Bueno, salgo de mi nebulosos planeta y vuelo hacia el centro de tu cuerpo, al oasis de tu corazón. Hoy, igual que ayer y como mañana será, me desharé hasta las uñas tallando el marmoleo núcleo de tu pecho. Así es, mellando estas rudas manos para labrar con la sangre un mensaje claro y directo, una carta de Cupido, que se clave honda y no duela.
Tanto te Quiero que en estas horas que me dejan no me puedo distraer, ni siquiera para comer, pues mi daga de amar debe siempre llegar, en cada instante que me permiten.
Esta flecha se debe hacer gigante, pues tu colosal corazón lo admite. Es, algo así, como si me saliese de mí, como si me fuese de este senil cascarón para acudir a la Mujer que me encandila, a esos parpados que entrecierran belleza de Casiopea, a esa perfecta silueta de niña traviesa que corresponde a todo lo que le piden.

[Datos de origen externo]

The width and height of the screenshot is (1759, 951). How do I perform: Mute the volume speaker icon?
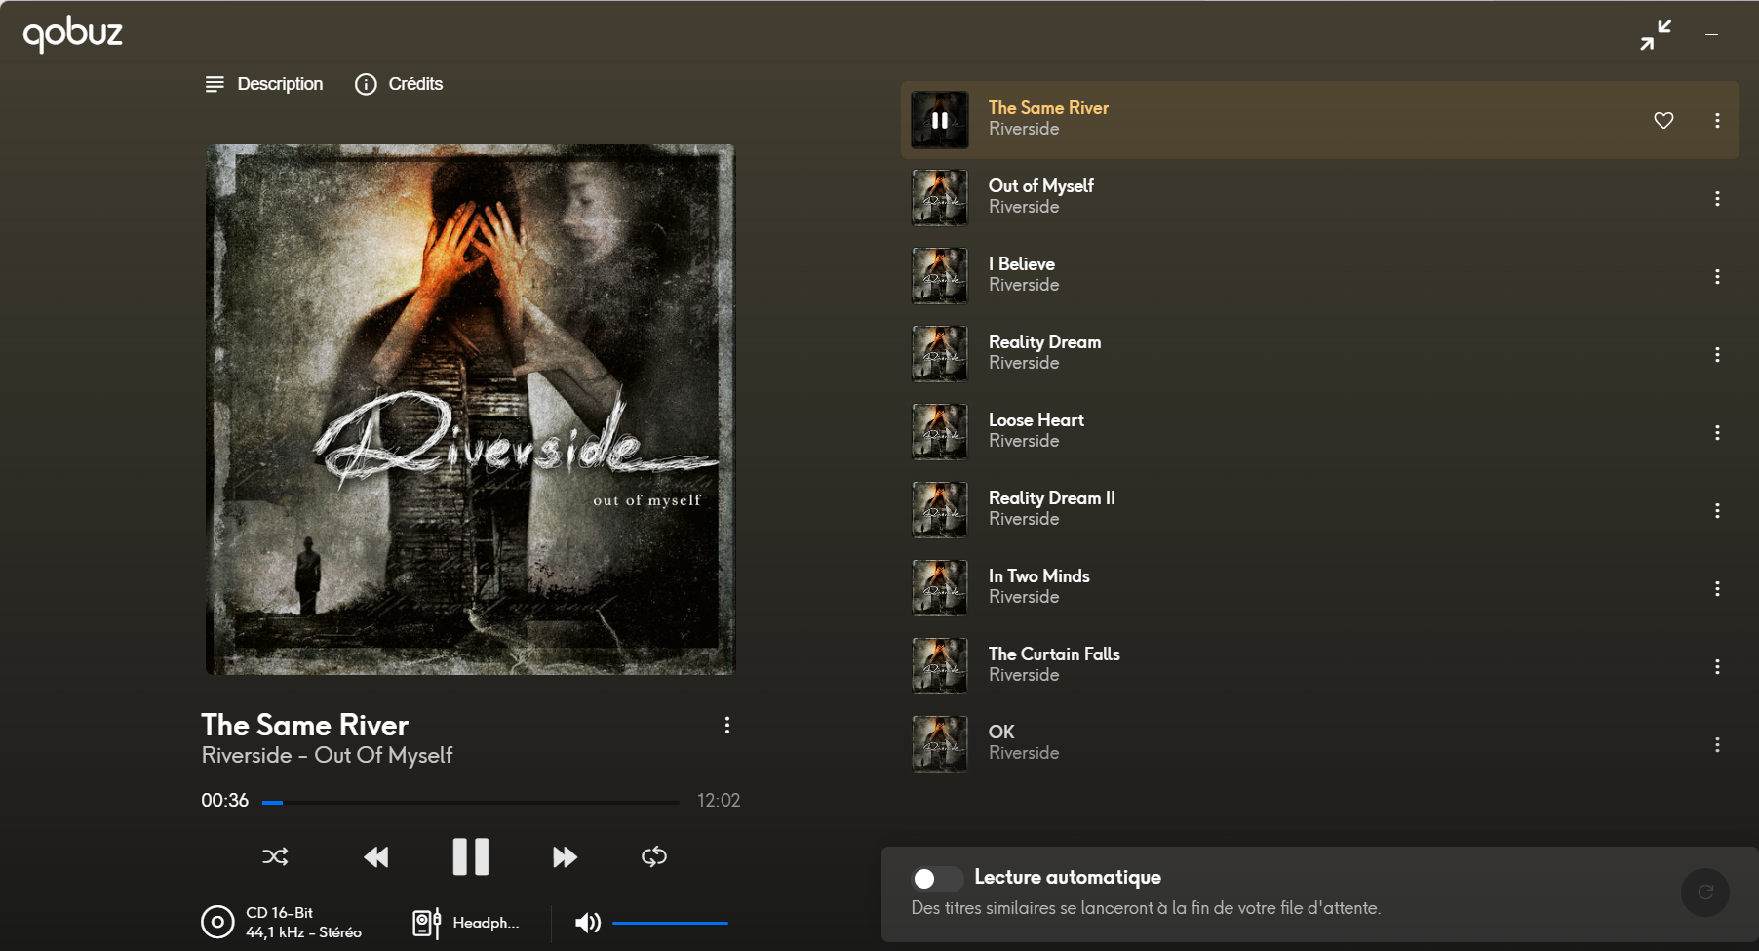(588, 923)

Sí, salir de las negras nubes de mi cabeza y, perdiendo lágrimas por firmamento, flotar sin relojes y de por vida entre la hierba de unas sola Amapola. Rociando sus sentidos con todo lo que me exijas, intentando alcanzar un sueño o, por lo menos, intentando buscar las pistas donde quieran que estén, para lograr un azar precioso;… tu Felicidad.